Inspired once again by a Harvard blog, this one from Duncan Watts, called “What are Leaders Really For?” at www.hbr.com Watts writes that the “Occupy Wall Street has both perpexed and frustrated observers and analysits by its persistent refusal to nominate an identifiable leadership who can in turn articulate a coherent agenda.” He then notes that as frustrated as some of us are with this lack of “leadership’ from within the Occupy Movement, that frustration has much to say about us and our models of change. Most of us, consciously or unconsciously imagine change as something that occurs because of a “great man” (or less often in our minds, “great woman”) who lead the many in particular directions. Change however does not occur because there is a great person leading it. In the words of Margaret Mead (who Watts also quotes), “never doubt that a small group of thoughtful, committed people can change the world. Indeed it is the only thing that ever has.” And in fact, Dr. Mead is correct, changes happen not because a particular leader has an idea and lead his or her people in that direction, rather, change happens when a group of people happen upon a creative force and begin the diligent and often dangerous work of making that change manifest. It becomes the role of leaders to be able to articulate and describe the story of what is happening, to help others derive sense and meaning of it. A key attribute for leaders then is the ability to make sense of events and to tell stories about them.
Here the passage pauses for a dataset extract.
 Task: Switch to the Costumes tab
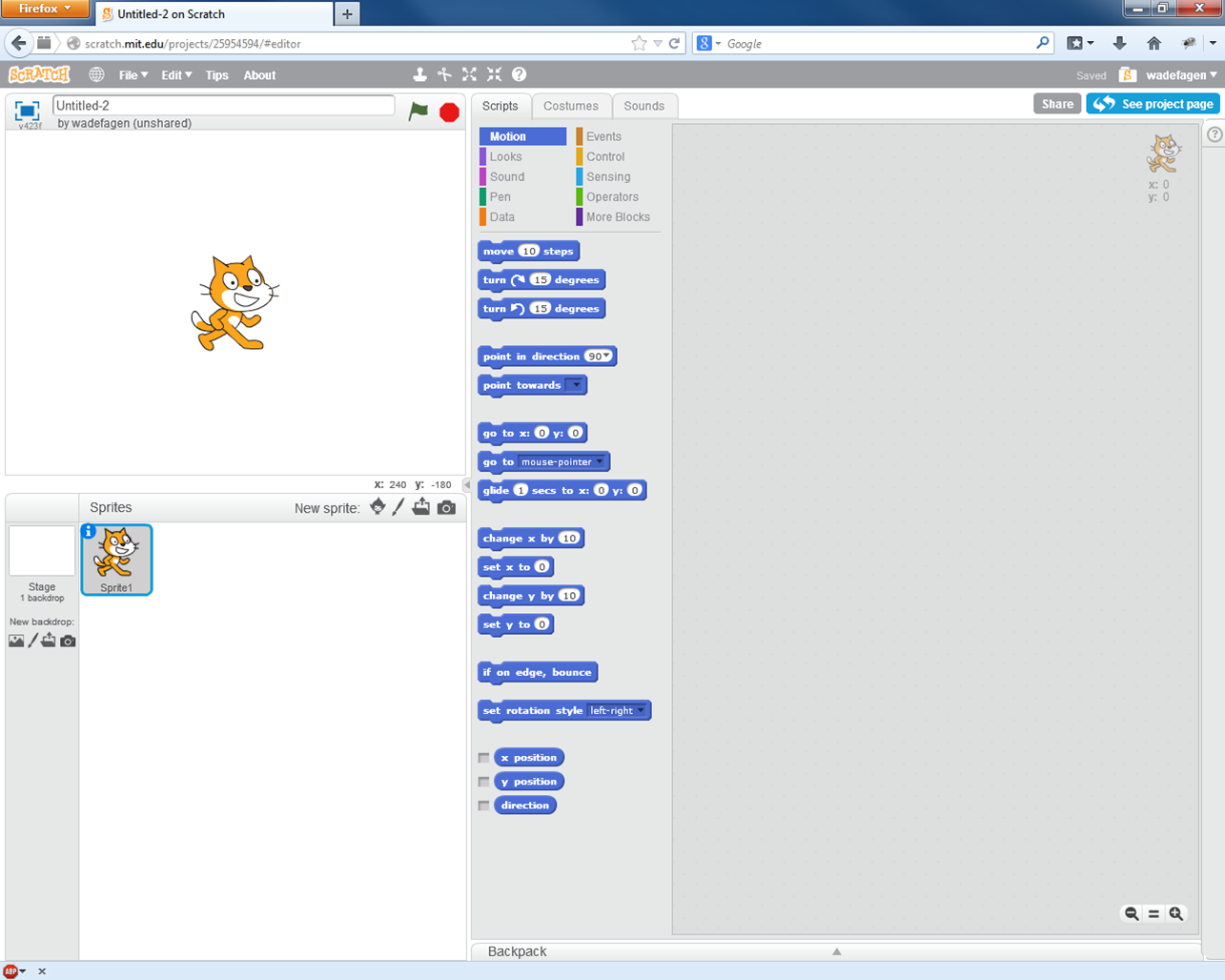click(570, 106)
I’m reminded of the brilliant work of Margaret Wheatley, www.margaretwheatley.com and her description that organizations are much like natural organisms and therefore have life cycles. They are born, they grow, they become middle aged, they age and then they die. And in the midst of their aging and dying there are seeds of possibility and creativity that are beginning to grow within the dying organization. She sees then that a key role of leadership is to be both palliative care giver, helping the old ways die gracefully and as painlessly as possible, and neo-natal care giver, nurturing and protecting the new seeds as they take root and grow.

And so our work then, looking into a future of revolutionary change is to identify those seeds of creativity and possibility within our potentially dying organizations, to help those seeds develop narrative and meaning for themselves and to help to articulate those stories.   

May each of us be neo natal at least once with an idea in our organization this week!